Mi sembra che questi nove anni siano durati come la giornata di ieri. Sono passati come un lampo, sono stati intensi. Anche qui, dopo 15 anni di parrocato di don Pasquale, ho ricevuto un’eredità che ho cercato di custodire, di promuovere. Ci sono state tante circostanze belle, eventi che hanno riguardato la vita della comunità. L’esperienza autentica che ho vissuto nella parrocchia del Carmine è quella di sentirmi in casa, in un clima di famiglia. Sono stato, anche alla luce della mia devozione mariana, protetto da Maria, dal suo manto. Ho respirato tanta spiritualità, tanta vitalità. Con i giovani e il loro progetto di un musical ogni anno, i campi scuola, il gruppo teatro Carmine guidato da Gaspare Mastro, la confraternita molto attenta e rigorosa. È stato un tuffo dentro le mie radici, ma anche dentro una spiritualità che mi ha dato tanta pace, serenità, offerto tante gioie… tutto questo poteva trasformarsi nella sensazione di sentirsi appagati e probabilmente Maria e suo figlio, dopo avermi dato questo tempo in cui sperimentare serenità e pace, mi chiedono di mettermi di nuovo in gioco.

Il Carmine di Grottaglie è sempre stato ed è una fucina di sacerdoti. Ti sei spiegato il motivo di questa condizione?

Intanto i sacerdoti che hanno guidato questa comunità hanno saputo servire bene e hanno saputo essere soprattutto educatori di fede, di preghiera, di dedizione. Tutto questo certamente ha attirato dei ragazzi. Noi abbiamo tre seminaristi in teologia: Christian, Roberto, Samuele e fra qualche anno li ritroveremo sacerdoti.
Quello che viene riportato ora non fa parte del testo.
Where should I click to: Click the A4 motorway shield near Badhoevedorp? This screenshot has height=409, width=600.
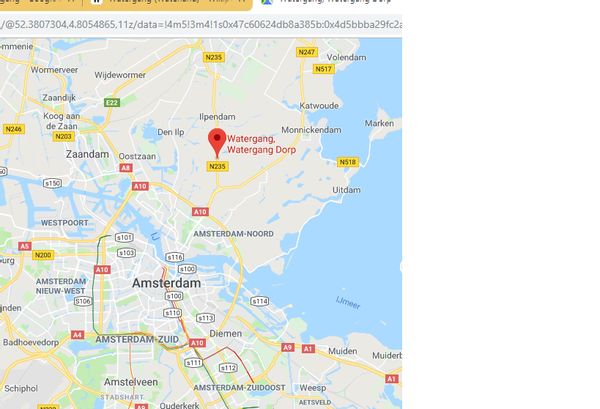[77, 335]
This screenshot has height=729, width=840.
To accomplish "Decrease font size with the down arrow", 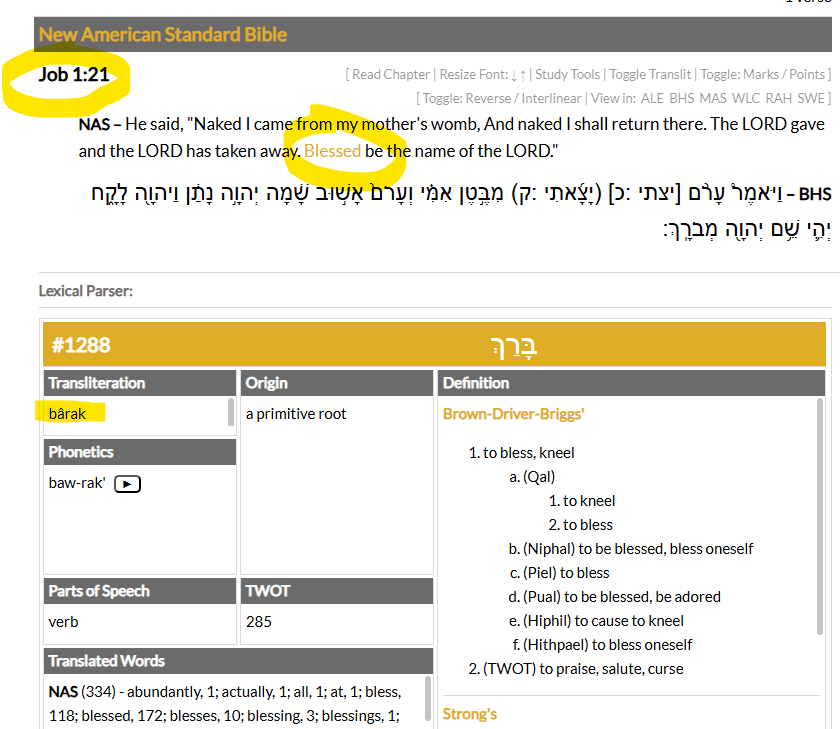I will point(512,74).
Poi c’è Pierpaolo al seminario minore, Pierpaolo Basile fra i minimi a Paola. Credo che questo sia possibile dove ci sono un parroco e una comunità che vivono in modo autentico, al di là dei limiti, l’esperienza della fede. Una fede viva mostra tutto il suo fascino e provoca anche l’adesione di alcuni ragazzi alla vocazione a seguire il Signore più da vicino. Ho cercato di dare tutto il mio contributo per seguirli. Quando venivano per le vacanze abbiamo avuto anche dei momenti insieme di spiritualità, di verifica, di condivisione. E loro danno ancora un contributo alla comunità, soprattutto nei riguardi dei giovani.

In realtà, poi, il cordone ombelicale con Taranto non lo hai mai reciso, perché hai continuato a insegnare e sei da anni all’”Archita”, ma in questi anni hai dovuto allentare il tuo rapporto. Che segni cogli in prospettiva del tuo ritorno?

Torno in un contesto che conosco. Dove ho vissuto la maggior parte dei miei anni di sacerdozio, tanto che quando sono arrivato al Carmine, compivo 25 anni di sacerdozio tutti vissuti nella realtà tarantina, eccetto pochi anni a Fragagnano. Ma poi subito, per i diversi impegni diocesani, con l’Azione cattolica, la pastorale famigliare, l’insegnamento all’Istituto di scienze religiose, l’impegno di assistente al Consultorio Gemelli, sono sempre stato “dentro la città”, compreso il parrocato allo Spirito Santo e poi gli anni a Santa Rita. Ho insegnato al “Quinto Ennio”, poi all’”Archita”, per cui l’utenza dei giovani e delle famiglie ha caratterizzato in maniera intensa il mio percorso sacerdotale a Taranto. Quindi torno in un contesto no proprio inedito. La parrocchia di Sant’Antonio, nel borgo, è certamente una novità, perché sono stato nelle parrocchie di periferia, adesso sono riportato al centro e questo sarà un tassello nuovo che arricchirà la mia esperienza sacerdotale.